Diverting food to humans
DIVERTING grain and other feed for livestock to human consumption could boost food supply sufficiently to feed an additional billion people, according to recent research.
Many livestock animals and farmed fish are fed on foods such as cereals, fish and pulses that are edible for humans.
As the world struggles to feed hundreds of millions of people enough calories and nutrients to maintain their health, researchers in Finland examined what would happen if more food grown for animal consumption went to humans.
They analysed global food system data for crop, livestock and aquaculture production, focusing on feed use and the availability of other potential food sources for animals, such as by-products and residues of other farming processes that already exist.
Given the calorific needs of the world’s animals and fish stocks, they calculated that switching out otherwise edible feed could increase global human food supply by 13% in terms of calories and by 15% in terms of protein.
“That’s about one billion people,” lead study author Vilma Sandstrom, from Finland’s Aalto University, said.
Around 15% of the more than six billion tonnes of animal feed consumed each year consists of products that could directly be used as human food.
Globally, 49% of feed use in aquaculture, 68% in poultry and 38% in pork meat production consists of food that is edible for humans, the paper showed.
The researchers identified readily available alternatives that are only edible for animals.

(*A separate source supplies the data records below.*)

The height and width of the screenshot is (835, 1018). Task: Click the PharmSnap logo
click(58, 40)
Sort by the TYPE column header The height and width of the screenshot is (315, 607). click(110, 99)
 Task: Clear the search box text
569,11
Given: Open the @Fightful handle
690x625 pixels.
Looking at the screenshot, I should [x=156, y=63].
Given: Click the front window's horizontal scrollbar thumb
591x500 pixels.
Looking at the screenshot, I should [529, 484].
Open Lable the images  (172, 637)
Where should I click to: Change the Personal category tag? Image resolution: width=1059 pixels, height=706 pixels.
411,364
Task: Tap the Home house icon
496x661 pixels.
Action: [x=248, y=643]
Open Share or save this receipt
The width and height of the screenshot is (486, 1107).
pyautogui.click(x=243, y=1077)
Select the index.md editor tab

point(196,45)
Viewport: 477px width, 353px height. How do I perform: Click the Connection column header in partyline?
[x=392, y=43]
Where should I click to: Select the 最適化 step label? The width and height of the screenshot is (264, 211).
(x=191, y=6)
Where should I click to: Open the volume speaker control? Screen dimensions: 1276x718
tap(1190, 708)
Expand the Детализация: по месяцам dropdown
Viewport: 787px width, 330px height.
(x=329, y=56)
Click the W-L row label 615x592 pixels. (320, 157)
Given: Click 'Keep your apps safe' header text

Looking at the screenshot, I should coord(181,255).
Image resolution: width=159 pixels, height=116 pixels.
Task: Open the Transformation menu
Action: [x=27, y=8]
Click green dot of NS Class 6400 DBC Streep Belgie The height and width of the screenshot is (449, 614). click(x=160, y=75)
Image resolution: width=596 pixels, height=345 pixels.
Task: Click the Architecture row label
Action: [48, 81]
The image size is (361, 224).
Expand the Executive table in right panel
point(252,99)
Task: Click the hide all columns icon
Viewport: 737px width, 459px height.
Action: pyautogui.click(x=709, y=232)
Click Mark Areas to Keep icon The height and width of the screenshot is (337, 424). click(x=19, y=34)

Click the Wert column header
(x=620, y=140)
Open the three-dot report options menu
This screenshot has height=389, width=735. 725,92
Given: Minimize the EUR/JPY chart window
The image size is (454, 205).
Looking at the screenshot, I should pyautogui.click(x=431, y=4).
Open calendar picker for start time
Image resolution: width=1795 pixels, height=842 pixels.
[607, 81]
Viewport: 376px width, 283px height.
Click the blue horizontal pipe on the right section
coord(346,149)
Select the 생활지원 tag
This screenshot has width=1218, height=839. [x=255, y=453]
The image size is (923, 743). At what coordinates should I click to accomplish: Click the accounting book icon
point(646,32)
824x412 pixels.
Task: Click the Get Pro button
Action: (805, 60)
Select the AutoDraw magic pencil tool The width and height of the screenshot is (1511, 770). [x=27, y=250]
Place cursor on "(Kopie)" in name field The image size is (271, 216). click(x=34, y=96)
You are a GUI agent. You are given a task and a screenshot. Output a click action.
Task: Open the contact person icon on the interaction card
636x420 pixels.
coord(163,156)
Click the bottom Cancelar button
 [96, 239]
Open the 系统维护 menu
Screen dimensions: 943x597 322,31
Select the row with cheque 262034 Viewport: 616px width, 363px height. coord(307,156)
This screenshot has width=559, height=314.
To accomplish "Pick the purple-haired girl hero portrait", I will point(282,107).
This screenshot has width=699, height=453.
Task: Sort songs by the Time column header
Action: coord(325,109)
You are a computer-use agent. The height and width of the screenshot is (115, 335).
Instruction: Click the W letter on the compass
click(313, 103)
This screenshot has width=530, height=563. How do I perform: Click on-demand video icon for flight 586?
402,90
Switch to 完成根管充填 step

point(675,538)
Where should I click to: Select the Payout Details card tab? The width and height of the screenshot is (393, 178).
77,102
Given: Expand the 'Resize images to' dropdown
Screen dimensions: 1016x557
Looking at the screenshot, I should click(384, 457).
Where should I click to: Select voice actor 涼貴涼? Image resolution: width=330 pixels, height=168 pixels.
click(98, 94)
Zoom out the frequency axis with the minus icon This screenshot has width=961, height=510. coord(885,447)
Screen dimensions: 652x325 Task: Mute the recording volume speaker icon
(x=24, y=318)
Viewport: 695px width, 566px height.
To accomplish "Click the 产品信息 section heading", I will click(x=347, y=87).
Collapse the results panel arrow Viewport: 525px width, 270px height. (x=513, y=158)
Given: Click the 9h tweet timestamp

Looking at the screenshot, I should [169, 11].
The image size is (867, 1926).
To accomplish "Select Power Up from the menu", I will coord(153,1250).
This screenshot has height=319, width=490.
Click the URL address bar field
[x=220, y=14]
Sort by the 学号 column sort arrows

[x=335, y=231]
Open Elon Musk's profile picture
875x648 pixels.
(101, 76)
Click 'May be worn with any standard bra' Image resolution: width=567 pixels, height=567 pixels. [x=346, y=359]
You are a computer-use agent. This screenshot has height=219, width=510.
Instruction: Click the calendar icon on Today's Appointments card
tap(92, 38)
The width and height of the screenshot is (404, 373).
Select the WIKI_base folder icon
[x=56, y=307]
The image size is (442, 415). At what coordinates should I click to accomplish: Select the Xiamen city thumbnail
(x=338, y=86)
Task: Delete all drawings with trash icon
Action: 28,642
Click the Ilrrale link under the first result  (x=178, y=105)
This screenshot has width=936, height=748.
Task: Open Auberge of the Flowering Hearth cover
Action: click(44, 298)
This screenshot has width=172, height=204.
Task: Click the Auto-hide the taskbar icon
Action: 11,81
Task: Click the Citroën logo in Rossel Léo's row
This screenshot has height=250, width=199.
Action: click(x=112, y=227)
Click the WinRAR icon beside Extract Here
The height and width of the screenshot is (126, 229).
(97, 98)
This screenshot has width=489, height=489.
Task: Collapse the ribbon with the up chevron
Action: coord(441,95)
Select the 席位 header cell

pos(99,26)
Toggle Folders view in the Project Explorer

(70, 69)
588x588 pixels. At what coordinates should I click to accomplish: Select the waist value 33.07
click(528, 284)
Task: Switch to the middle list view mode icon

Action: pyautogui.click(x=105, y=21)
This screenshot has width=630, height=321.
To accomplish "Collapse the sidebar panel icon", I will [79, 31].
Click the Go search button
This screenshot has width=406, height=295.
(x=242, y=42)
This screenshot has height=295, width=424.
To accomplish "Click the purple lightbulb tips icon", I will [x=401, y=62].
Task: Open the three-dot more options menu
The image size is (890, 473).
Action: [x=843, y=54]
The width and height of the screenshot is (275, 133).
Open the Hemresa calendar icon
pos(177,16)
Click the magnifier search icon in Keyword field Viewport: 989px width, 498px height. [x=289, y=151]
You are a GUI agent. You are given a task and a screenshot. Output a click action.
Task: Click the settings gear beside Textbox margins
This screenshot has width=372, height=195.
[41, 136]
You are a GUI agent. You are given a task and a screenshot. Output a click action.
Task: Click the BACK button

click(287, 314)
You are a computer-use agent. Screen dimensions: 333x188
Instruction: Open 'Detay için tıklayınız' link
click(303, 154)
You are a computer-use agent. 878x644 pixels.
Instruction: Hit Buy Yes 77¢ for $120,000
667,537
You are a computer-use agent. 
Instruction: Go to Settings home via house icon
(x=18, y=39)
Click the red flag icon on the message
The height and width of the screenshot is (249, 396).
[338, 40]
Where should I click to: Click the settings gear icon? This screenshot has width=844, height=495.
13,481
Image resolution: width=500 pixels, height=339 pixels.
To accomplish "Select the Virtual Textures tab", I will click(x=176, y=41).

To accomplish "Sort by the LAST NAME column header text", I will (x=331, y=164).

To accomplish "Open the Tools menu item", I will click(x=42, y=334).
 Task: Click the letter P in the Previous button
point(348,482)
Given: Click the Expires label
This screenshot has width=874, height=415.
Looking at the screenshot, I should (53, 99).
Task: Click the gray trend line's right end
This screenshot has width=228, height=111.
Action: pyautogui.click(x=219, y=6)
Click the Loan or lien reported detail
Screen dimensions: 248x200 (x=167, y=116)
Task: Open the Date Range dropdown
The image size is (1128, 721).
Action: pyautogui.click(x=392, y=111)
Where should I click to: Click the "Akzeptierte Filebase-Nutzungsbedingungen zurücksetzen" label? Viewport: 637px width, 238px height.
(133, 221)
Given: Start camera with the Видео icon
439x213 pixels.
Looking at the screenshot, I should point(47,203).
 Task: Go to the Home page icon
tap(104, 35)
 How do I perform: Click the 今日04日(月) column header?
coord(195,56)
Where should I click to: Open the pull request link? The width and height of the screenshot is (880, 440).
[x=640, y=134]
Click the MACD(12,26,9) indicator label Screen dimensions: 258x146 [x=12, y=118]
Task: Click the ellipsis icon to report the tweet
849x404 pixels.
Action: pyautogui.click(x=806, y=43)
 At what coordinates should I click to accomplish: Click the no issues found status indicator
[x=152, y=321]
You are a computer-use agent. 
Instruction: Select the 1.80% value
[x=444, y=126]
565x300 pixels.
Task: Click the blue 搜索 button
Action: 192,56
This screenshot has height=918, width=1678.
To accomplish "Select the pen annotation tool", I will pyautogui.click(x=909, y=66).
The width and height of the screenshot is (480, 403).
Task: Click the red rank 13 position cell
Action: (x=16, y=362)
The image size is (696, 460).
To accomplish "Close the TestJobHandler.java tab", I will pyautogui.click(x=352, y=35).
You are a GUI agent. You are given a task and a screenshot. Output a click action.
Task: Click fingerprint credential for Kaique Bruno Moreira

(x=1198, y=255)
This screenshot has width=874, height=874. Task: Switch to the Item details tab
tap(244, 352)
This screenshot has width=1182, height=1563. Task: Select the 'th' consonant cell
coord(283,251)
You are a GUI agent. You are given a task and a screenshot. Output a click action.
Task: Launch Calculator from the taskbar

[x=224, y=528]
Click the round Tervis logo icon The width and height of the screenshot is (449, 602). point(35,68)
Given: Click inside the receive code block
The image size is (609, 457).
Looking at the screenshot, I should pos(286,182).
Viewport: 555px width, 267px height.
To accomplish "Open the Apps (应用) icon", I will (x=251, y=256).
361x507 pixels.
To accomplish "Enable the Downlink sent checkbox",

These included crop production by-products such as straw, leaves, distiller’s grains, sugar beet, rapeseed and cottonseed, as well as animal by-products such as meat and bone meal.
As well as diverting vital calories away from hungry people, growing crops to feed to livestock has an outsized impact on the environment and climate.
Meat production alone accounts for over 14% of all greenhouse gas emissions and farming now uses more than three quarters of Earth’s available freshwater.
“We are looking at different ways to help supply food for humanity within planetary boundaries,” said Sandstrom.
“A lot of the feed that is fed now to livestock and aquaculture is something that we could consume. This is one of the leverage points we were looking for.”